What advice do you have for entrepreneurs just starting out?

It is important to understand that success does not come overnight. It took my site about eight months to reach a job-replacement income level of about $4,000 per month. This timeline may vary, but the key is to be patient and persistent.

There will be setbacks. For example, I experienced a significant drop in revenue when Amazon cut its commission rates in April 2020 and had to rebuild them.

If possible, start your website business under circumstances where you experience minimal financial pressure. In my case, living with my parents gave me the space to create without rushing the initial stages of my site.

And be prepared to spend countless hours working on your site alone. This could mean writing content, researching your niche, or learning more about SEO.

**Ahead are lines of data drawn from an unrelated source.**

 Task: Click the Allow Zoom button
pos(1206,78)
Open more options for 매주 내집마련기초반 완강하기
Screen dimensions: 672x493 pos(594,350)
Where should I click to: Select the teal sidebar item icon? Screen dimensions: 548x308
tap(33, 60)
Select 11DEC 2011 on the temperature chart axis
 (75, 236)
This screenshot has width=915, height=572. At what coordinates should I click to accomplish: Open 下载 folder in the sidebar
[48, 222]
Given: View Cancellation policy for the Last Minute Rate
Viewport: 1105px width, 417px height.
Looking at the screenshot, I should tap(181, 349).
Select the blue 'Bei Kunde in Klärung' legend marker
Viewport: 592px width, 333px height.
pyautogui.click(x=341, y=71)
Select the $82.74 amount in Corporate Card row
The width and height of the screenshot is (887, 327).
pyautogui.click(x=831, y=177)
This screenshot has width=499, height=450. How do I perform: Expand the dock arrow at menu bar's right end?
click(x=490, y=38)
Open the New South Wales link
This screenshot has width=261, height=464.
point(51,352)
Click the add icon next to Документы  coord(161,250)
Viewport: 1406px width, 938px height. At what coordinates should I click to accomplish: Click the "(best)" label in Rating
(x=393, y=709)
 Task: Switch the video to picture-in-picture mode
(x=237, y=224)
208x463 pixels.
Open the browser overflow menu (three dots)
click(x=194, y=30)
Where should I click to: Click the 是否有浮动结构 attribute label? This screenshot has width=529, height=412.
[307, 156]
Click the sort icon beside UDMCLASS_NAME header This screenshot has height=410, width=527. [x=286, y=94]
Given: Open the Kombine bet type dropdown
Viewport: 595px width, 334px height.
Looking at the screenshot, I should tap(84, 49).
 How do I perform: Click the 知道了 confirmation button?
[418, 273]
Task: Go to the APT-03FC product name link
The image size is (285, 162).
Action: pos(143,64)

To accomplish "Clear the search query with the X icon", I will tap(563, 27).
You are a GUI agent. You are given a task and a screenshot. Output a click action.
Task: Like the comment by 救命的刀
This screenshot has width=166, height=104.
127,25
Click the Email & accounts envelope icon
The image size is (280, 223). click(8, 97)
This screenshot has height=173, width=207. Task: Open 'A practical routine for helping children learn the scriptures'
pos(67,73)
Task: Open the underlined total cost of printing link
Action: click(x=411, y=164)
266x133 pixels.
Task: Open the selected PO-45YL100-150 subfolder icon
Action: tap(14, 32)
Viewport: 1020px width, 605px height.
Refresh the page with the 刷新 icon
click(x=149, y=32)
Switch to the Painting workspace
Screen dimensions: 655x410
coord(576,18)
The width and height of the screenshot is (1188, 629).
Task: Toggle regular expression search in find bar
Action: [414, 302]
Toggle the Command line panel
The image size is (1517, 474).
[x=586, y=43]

In the beginning there was no defining ‘click’ where everything fell into place. Rather, it was my stubbornness and dedication to the process that kept me going.

I continued to produce content – ​​about 100 posts – even though I was barely getting any traffic.

Ultimately, the results came from an unwavering belief in the potential of 3D printing as a niche – and I’m glad it paid off!

That said, embrace the role of a “friendly, comfortable expert.”

This is a principle I always emphasize with my writers. It’s about finding a balance between connecting with your audience on a personal level and exuding confidence in your knowledge and opinions.

This doesn’t mean that you are arrogant or dismissive, just that you are confident in your expertise. And that comes from expertise/immersion.

Your audience will notice this and will be much more interested in what you have to say.